Cremini mushrooms are seasoned with garlic, shallots, red wine, and fresh thyme, then arranged over toasted baguette slices along with a sprinkling of shredded Fontina cheese. Before serving, the crostini are broiled until the cheese is melted and bubbly for a wonderful combination of flavors.
Short on time? The mushrooms can be sautéed ahead of time and refrigerated a day or two in advance in an airtight container. Just don’t assemble the crostini and broil until ready to eat.
A Few Tips
Toast the sliced bread the first time just until lightly golden and sturdy enough to hold the sautéed mushrooms. They will get darker as they toast a second time to melt the cheese.
This recipe can easily be doubled for more people. Just take care to not overcrowd the mushrooms when cooking. If the pan is too small, sauté them in batches.
I used Cremini mushrooms, but feel free to swap for what is available or another favorite. A combination of different mushrooms would also be perfect.
If avoiding alcohol, the red wine can be substituted with a flavorful beef stock.
I topped each Crostino with a small piece of parsley for an extra burst of color. This is completely optional or you can add a little more fresh thyme.

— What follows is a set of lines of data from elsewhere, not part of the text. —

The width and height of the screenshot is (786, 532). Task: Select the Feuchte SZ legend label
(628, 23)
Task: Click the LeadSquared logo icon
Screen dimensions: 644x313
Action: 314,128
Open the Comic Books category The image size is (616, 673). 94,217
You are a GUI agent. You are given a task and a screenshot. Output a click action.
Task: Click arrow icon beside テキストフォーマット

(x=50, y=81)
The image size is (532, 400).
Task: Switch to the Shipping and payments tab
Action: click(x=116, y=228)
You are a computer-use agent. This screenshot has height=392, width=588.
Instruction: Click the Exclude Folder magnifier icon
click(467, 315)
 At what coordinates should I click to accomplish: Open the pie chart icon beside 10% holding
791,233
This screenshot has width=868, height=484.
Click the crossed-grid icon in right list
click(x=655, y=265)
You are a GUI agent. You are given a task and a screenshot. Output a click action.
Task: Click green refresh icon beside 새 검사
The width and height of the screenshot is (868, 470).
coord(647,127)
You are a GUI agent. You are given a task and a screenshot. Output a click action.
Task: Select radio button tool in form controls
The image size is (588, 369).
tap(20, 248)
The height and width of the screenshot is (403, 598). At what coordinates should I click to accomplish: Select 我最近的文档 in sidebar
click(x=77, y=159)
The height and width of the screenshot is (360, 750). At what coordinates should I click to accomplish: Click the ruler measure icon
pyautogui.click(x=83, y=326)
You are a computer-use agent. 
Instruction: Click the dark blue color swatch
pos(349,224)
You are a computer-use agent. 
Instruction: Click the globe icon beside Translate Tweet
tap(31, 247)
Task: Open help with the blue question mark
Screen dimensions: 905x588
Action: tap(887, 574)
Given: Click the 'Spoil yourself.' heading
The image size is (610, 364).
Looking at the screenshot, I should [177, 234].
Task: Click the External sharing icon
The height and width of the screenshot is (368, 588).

Fontina is a pale cream colored, semi-soft cheese originally from the Valle d’Aosta (Aosta Valley) region in northwestern Italy. It is made from unpasteurized cow’s milk and the texture is especially perfect for melting. I have been able to find it in most larger grocery stores in the Uniter States and specialty cheese shops. Gruyère would also be a delicious option.
Looking for more recipes with mushrooms?
- Chicken and Mushroom Orzo
- Spätzle mit Pilzen (German Spaetzle with Mushrooms)
- Cogumelos Marinados com Bacon (Marinated Mushrooms with Bacon)
This recipe was originally posted in January 2015 and updated August 2021.
Mushroom Fontina Crostini Recipe
Adapted from Steele House Kitchen
Mushroom Fontina Crostini
- 14 Baguette slices 1/2 inch (1.25 centimeters) thick
- 1 tablespoon (15 milliliters) olive oil plus additional for drizzling over bread
- 1 tablespoon (15 grams) unsalted butter
- 1 shallot peeled and finely diced
- 2 cloves garlic peeled and minced
- 8 ounces (227 grams) cremini mushrooms chopped
- 2 tablespoons (30 milliliters) dry red wine
- Pinch salt and freshly ground black pepper to taste
- 1 teaspoon fresh thyme leaves
- 4 ounces (113 grams) shredded Fontina cheese
- Fresh parsley for garnish
- Arrange the baguette slices on a large baking sheet and drizzle or brush with olive oil. Sprinkle with a pinch of salt.
- Broil the bread on low in an oven until golden and lightly toasted.
- In a large pan, place the olive oil and butter over medium heat. Once heated, add the shallots. Cook, stirring occasionally, until softened.
- Stir in the garlic and cook until just fragrant, 30 seconds to 1 minutes.
- Add the mushrooms and cook, stirring occasionally, until browned.
- Pour in the wine and scrape any browned bits from the bottom of the pan. Continue to cook until the wine has reduced completely. Season with salt, pepper, and the fresh thyme to taste and remove from heat.
- Spread the mushroom mixture over the toasted baguette slices.
- Top with a sprinkling of shredded fontina cheese. Place the baking sheet back under the broiler until the fontina is melted and bubbly.
- Serve immediately and garnish with fresh parsley if desired.